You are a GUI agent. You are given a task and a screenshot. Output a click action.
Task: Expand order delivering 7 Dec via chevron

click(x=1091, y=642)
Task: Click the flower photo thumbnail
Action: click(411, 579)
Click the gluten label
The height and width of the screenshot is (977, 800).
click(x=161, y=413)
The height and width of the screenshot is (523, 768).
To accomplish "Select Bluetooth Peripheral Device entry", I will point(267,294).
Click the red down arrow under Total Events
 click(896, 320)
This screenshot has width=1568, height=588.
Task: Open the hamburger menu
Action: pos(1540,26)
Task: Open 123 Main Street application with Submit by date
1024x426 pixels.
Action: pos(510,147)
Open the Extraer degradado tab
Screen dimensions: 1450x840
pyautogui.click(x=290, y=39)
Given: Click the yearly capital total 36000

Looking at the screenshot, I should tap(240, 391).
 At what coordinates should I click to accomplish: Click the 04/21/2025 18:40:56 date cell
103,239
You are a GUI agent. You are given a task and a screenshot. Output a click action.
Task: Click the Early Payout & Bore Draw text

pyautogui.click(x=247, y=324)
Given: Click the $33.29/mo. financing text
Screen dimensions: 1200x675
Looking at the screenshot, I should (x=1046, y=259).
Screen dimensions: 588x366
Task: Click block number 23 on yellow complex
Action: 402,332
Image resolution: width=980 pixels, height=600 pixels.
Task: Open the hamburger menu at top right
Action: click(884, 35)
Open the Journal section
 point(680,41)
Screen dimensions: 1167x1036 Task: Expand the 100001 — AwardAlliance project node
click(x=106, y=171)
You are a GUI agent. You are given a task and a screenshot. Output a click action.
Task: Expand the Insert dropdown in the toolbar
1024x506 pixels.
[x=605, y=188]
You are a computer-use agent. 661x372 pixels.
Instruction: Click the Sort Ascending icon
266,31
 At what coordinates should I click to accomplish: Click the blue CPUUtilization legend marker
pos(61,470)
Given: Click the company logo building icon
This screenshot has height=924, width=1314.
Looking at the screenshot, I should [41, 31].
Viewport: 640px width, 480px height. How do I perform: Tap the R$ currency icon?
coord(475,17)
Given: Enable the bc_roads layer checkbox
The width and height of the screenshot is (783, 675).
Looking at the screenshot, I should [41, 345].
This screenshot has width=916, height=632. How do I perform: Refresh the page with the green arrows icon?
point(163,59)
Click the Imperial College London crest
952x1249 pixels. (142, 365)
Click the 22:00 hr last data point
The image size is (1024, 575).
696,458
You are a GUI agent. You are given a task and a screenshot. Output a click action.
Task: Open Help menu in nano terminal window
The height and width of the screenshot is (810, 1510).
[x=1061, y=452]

What you should do: Could you put every nonblank line of all the rows above into a Markdown table with two columns, No. for a running count and Line for the line itself?

Answer to the exercise:
| No. | Line |
|---|---|
| 1 | You are a GUI agent. You are given a task and a screenshot. Output a click action. |
| 2 | Task: Expand order delivering 7 Dec via chevron |
| 3 | click(x=1091, y=642) |
| 4 | Task: Click the flower photo thumbnail |
| 5 | Action: click(411, 579) |
| 6 | Click the gluten label |
| 7 | The height and width of the screenshot is (977, 800). |
| 8 | click(x=161, y=413) |
| 9 | The height and width of the screenshot is (523, 768). |
| 10 | To accomplish "Select Bluetooth Peripheral Device entry", I will point(267,294). |
| 11 | Click the red down arrow under Total Events |
| 12 |  click(896, 320) |
| 13 | This screenshot has width=1568, height=588. |
| 14 | Task: Open the hamburger menu |
| 15 | Action: pos(1540,26) |
| 16 | Task: Open 123 Main Street application with Submit by date |
| 17 | 1024x426 pixels. |
| 18 | Action: pos(510,147) |
| 19 | Open the Extraer degradado tab |
| 20 | Screen dimensions: 1450x840 |
| 21 | pyautogui.click(x=290, y=39) |
| 22 | Given: Click the yearly capital total 36000 |
| 23 | Looking at the screenshot, I should tap(240, 391). |
| 24 |  At what coordinates should I click to accomplish: Click the 04/21/2025 18:40:56 date cell |
| 25 | 103,239 |
| 26 | You are a GUI agent. You are given a task and a screenshot. Output a click action. |
| 27 | Task: Click the Early Payout & Bore Draw text |
| 28 | pyautogui.click(x=247, y=324) |
| 29 | Given: Click the $33.29/mo. financing text |
| 30 | Screen dimensions: 1200x675 |
| 31 | Looking at the screenshot, I should (x=1046, y=259). |
| 32 | Screen dimensions: 588x366 |
| 33 | Task: Click block number 23 on yellow complex |
| 34 | Action: 402,332 |
| 35 | Image resolution: width=980 pixels, height=600 pixels. |
| 36 | Task: Open the hamburger menu at top right |
| 37 | Action: click(884, 35) |
| 38 | Open the Journal section |
| 39 |  point(680,41) |
| 40 | Screen dimensions: 1167x1036 Task: Expand the 100001 — AwardAlliance project node |
| 41 | click(x=106, y=171) |
| 42 | You are a GUI agent. You are given a task and a screenshot. Output a click action. |
| 43 | Task: Expand the Insert dropdown in the toolbar |
| 44 | 1024x506 pixels. |
| 45 | [x=605, y=188] |
| 46 | You are a computer-use agent. 661x372 pixels. |
| 47 | Instruction: Click the Sort Ascending icon |
| 48 | 266,31 |
| 49 |  At what coordinates should I click to accomplish: Click the blue CPUUtilization legend marker |
| 50 | pos(61,470) |
| 51 | Given: Click the company logo building icon |
| 52 | This screenshot has height=924, width=1314. |
| 53 | Looking at the screenshot, I should [41, 31]. |
| 54 | Viewport: 640px width, 480px height. How do I perform: Tap the R$ currency icon? |
| 55 | coord(475,17) |
| 56 | Given: Enable the bc_roads layer checkbox |
| 57 | The width and height of the screenshot is (783, 675). |
| 58 | Looking at the screenshot, I should [41, 345]. |
| 59 | This screenshot has width=916, height=632. How do I perform: Refresh the page with the green arrows icon? |
| 60 | point(163,59) |
| 61 | Click the Imperial College London crest |
| 62 | 952x1249 pixels. (142, 365) |
| 63 | Click the 22:00 hr last data point |
| 64 | The image size is (1024, 575). |
| 65 | 696,458 |
| 66 | You are a GUI agent. You are given a task and a screenshot. Output a click action. |
| 67 | Task: Open Help menu in nano terminal window |
| 68 | The height and width of the screenshot is (810, 1510). |
| 69 | [x=1061, y=452] |